When last we saw Maisie she had made the decision to leave England and everything she held most dear, and to travel to India. She left behind James, her beau who had proposed, with a promise she would let him know yes or no in a year’s time.
When we pick up Maisie’s story again, several years have passed, and we learn that while Maisie accepted James’ proposal, they did not live happily ever after. Trying to slay the demons of her past, Maisie embarks on more travel, finding her way to Gibraltar. She is not there a week when she literally stumbles over a body in the dark, and she once more takes up the mantle of detective psychologist, reasoning a little occupational therapy is what her mind and heart needs.
However Gibraltar in the years before WWII is a particularly hazardous place to be – many countries at cross-purposes have agents placed there, as Gibraltar - a tiny spit of land in southern Spain across the strait from Tangier – in 1937 is controlled by the British, and is the key to controlling the entrance to the Mediterranean. Fascists, Nazis, Communists, Allies – they all have a stake in Gibraltar, and Maisie’s investigation proves to have deeper, more complex roots than that of an apparent random murder in the city’s streets.
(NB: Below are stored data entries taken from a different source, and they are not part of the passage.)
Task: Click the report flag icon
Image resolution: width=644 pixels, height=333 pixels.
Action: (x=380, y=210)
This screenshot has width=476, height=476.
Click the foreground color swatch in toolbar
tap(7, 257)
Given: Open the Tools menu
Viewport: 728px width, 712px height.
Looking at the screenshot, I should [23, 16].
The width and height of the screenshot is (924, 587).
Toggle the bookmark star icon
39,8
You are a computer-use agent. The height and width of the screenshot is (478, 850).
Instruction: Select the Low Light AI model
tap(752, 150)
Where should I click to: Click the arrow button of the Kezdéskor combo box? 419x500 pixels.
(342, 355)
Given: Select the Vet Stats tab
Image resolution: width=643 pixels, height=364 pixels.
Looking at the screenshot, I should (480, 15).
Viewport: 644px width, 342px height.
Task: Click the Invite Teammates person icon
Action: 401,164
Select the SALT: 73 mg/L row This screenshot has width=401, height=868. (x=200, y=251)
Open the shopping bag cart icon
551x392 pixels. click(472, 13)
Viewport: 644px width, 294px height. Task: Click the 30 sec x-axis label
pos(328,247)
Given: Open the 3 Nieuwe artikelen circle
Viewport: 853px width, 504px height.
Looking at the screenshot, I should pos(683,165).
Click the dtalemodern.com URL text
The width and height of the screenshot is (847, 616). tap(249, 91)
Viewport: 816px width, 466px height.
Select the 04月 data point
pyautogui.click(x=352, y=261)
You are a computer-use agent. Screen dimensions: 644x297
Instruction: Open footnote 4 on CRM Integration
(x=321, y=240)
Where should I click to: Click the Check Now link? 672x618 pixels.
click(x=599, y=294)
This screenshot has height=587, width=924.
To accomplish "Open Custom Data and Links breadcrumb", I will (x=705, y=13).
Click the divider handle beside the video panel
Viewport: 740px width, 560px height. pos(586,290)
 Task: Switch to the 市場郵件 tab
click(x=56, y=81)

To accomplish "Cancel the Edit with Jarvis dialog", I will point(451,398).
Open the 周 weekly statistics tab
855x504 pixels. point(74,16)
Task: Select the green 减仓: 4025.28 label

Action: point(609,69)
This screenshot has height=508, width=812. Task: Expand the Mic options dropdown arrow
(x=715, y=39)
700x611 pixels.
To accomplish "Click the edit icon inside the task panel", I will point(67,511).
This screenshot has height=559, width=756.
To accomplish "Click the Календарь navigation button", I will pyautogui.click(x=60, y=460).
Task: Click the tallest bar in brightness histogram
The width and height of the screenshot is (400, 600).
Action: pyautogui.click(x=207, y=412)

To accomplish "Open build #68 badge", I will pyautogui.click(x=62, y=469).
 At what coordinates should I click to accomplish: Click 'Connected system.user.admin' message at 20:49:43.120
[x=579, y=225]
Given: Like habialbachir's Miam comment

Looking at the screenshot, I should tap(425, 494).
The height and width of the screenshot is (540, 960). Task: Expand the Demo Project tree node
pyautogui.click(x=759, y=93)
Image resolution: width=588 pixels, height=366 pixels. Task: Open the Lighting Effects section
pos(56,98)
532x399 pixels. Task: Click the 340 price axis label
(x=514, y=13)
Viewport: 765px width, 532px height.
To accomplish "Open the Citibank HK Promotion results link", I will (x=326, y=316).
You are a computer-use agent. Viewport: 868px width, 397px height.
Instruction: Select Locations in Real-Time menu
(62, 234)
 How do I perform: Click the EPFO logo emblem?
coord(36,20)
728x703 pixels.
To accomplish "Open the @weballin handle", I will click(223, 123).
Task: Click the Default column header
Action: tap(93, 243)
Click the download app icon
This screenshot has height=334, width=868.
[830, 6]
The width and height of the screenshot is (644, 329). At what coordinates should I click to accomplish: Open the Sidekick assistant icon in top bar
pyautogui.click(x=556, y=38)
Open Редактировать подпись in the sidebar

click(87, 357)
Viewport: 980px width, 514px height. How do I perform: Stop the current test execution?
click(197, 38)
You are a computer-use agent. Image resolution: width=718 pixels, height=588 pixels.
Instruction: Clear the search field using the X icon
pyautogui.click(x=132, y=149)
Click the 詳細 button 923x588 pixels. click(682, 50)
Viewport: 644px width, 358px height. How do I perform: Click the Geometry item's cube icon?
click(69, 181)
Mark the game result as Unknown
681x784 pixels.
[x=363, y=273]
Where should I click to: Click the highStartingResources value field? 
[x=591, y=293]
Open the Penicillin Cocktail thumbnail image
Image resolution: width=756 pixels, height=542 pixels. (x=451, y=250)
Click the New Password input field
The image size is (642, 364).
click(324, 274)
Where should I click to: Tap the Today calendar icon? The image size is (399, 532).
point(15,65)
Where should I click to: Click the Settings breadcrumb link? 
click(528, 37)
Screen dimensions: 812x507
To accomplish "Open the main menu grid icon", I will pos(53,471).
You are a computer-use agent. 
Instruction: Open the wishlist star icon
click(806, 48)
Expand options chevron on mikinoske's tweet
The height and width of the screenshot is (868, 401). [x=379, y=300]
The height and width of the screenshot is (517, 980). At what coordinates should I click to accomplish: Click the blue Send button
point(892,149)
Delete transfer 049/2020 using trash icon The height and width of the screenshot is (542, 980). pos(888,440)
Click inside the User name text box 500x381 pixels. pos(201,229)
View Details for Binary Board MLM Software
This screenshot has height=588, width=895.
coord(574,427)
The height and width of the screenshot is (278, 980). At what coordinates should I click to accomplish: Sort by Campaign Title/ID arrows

With spies from numerous nations looking over her shoulder and with opposing viewpoints muddling her convictions, Maisie will not be satisfied until she has answers for the victim’s families, but at what cost to her soul? Steeped in history of a relatively unexamined part of World War II, Jacqueline Winspear’s thoughtful characters and plotting make for a very reflective type of mystery, one that makes her audience seek out more knowledge about her subjects, just as her main character does.